start Excerpt provided

# problem wih paint distorting/cracking casting pr



## Chris J (Jun 11, 2013)

Fellow turners,I am painting tubes black with small cans of paint from Michael's for feather casting ,but when I cast with the polyester resin the paint cracks and distorts and looks bad. Am I using the wrong paint?My tubes are clear acrylic.Can anyone help me with this? Thanks, Chris J.


----------



## mikespenturningz (Jun 11, 2013)

Try posting this in the blank making forum in the casting and stabilization area I am sure you will get some help there!


----------



## jttheclockman (Jun 11, 2013)

Chris J said:


> Fellow turners,I am painting tubes black with small cans of paint from Michael's for feather casting ,but when I cast with the polyester resin the paint cracks and distorts and looks bad. Am I using the wrong paint?My tubes are clear acrylic.Can anyone help me with this? Thanks, Chris J.


 

What does that mean??? (in red)

end Excerpt provided
start Data shown

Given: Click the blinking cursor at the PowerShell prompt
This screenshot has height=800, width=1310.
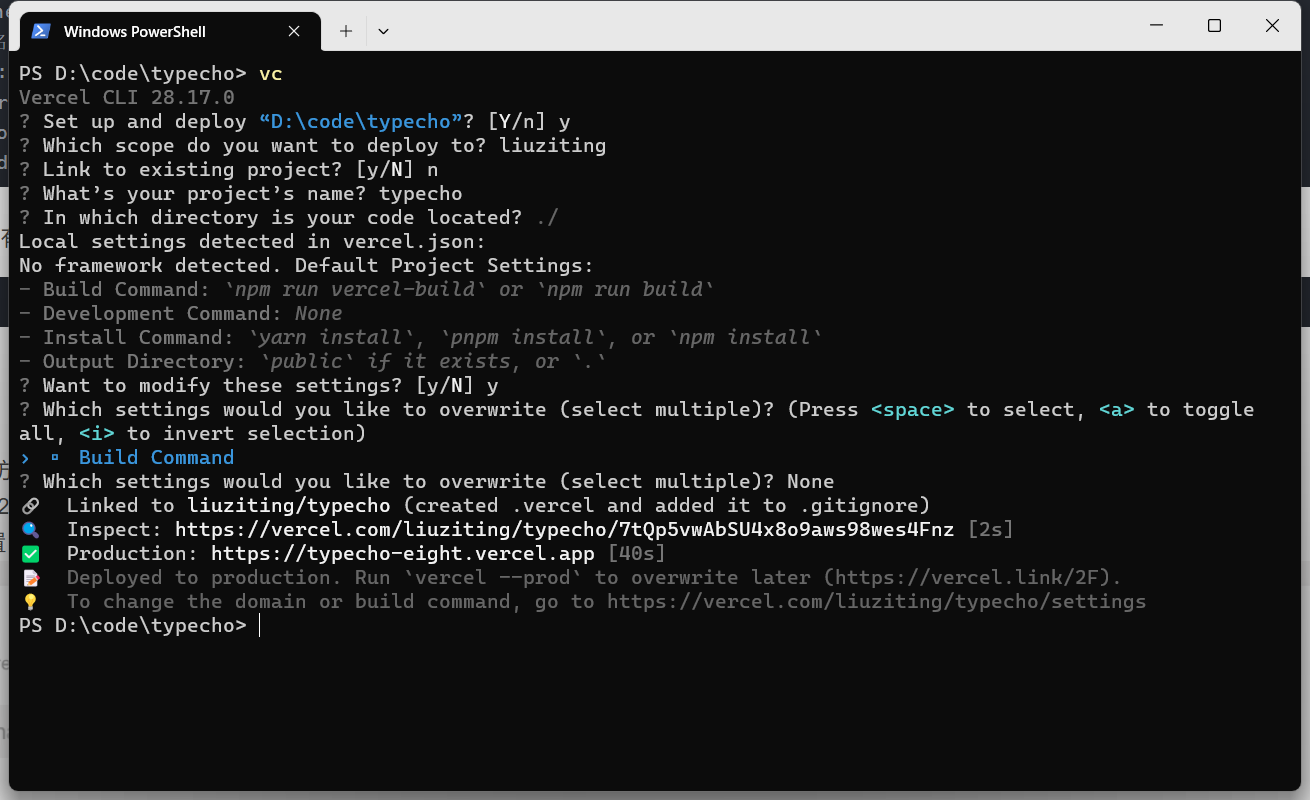Looking at the screenshot, I should click(259, 625).

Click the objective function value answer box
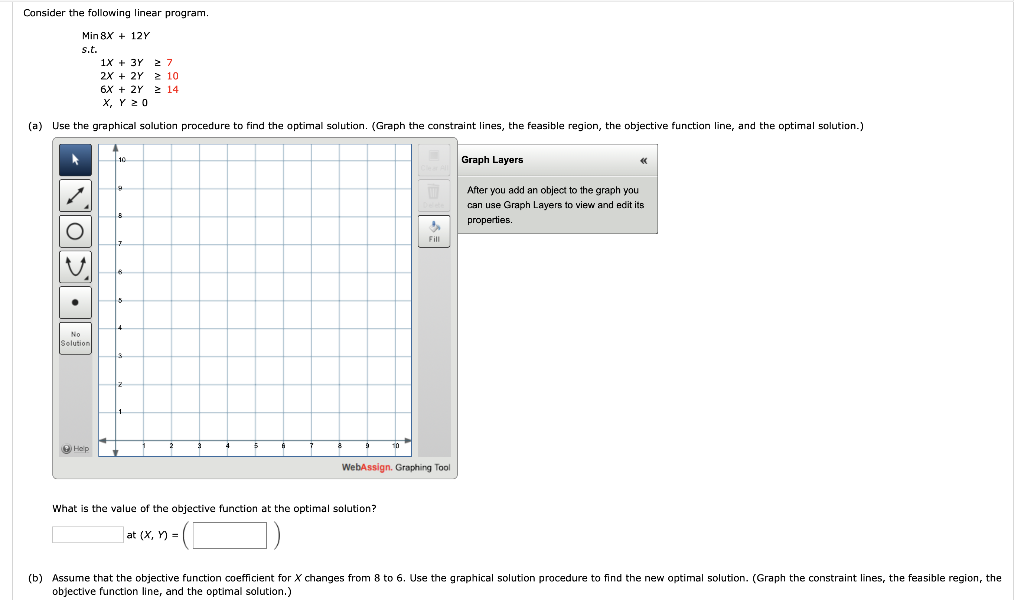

end Data shown

_Short exercise_
Carry on the forum thread about paint cracking under polyester resin, picking up after its last post.

_Output of the exercise_
If I were you I would try some high heat paint such as used on barbaques. Get it in Home Centers. The best thing to do is powdercoat. Make sure paint has completely dried before casting. Very important!!!!


----------



## Ed McDonnell (Jun 11, 2013)

If you are using a solvent based spray paint, then the styrene in the PR is probably dissolving it.

I've used water based acrylic paints with great success.  As long as the paint is completely dry it works well under the PR for me.  Brands you can find at Michaels will probably be Delta Ceramcoat, Folkart and DecoArt.

Ed


----------



## PenMan1 (Jun 12, 2013)

Try painting the hole in the blank, NOT the tube. What's causing the distortion is the glue.

I always paint the hole in the blank rather than the tube. Then, I use epoxy glue with 1 drop of acrylic paint the same color as what was used to reverse paint the blank. That ends the "crackle" or distorted look.

Respectfully submitted.


----------



## PenMan1 (Jun 12, 2013)

If you are embed casting, I've found that powder coat works MUCH better than any other paint I've used.


----------



## Chris J (Jun 26, 2013)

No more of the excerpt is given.